Skip to content

Determinism (design notes)

Determinism is a design constraint for auditability, not a promise that two LLM runs will always yield byte-identical text.

What “deterministic” means here

A run is structurally deterministic when:

  • the pipeline phase order and allowed transitions are fixed,
  • the run configuration is captured and fingerprinted,
  • all trace-critical metadata is recorded,
  • the system can classify replayability honestly.

The system treats LLM sampling as inherently unstable unless explicitly constrained.

Replayability classification

The trace header records a replay_status:

  • REPLAYABLE when model_metadata.temperature == 0.0
  • NON_REPLAYABLE otherwise

A trace may still be auditable even when it is non-replayable.

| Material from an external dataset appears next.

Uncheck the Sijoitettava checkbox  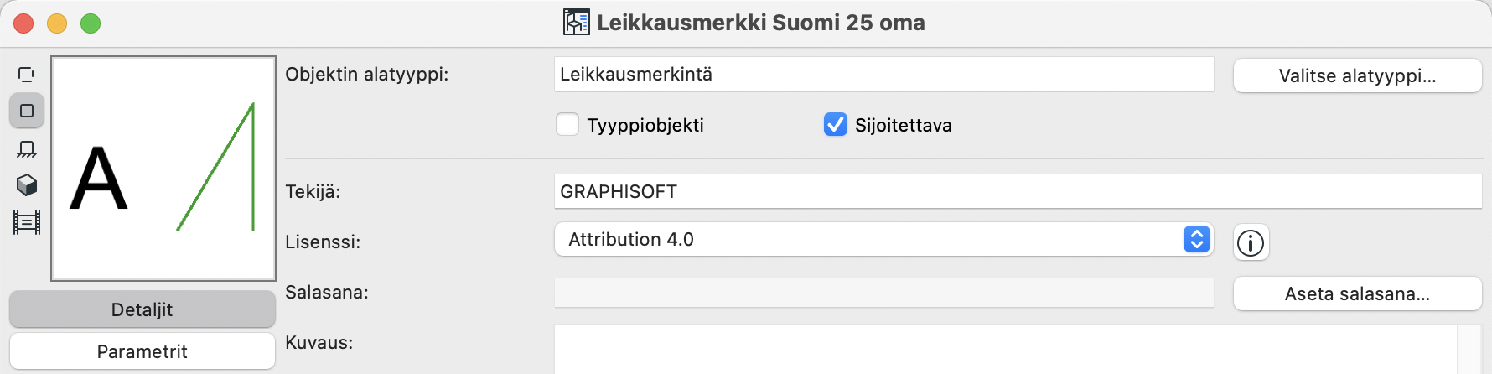[836, 124]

Deterministic vs observational trace fields

Some fields exist for operations and debugging, but cannot be stable across runs (e.g. timestamps). The trace schema classifies fields as:

  • deterministic: must be stable for replay validation
  • observational: allowed to drift (e.g. start_time, end_time)

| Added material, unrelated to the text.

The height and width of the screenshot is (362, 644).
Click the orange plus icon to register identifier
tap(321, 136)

Consumers should avoid asserting on observational fields.

Practical guardrails

If you want maximal determinism:

  • set model_metadata.temperature: 0.0
  • avoid time-dependent prompts and external calls
  • treat inputs as immutable snapshots (the CLI already writes a file snapshot for API inputs)
  • do not mutate pipeline phase composition at runtime

For the normative version of these rules, see docs/spec/invariants/determinism.md.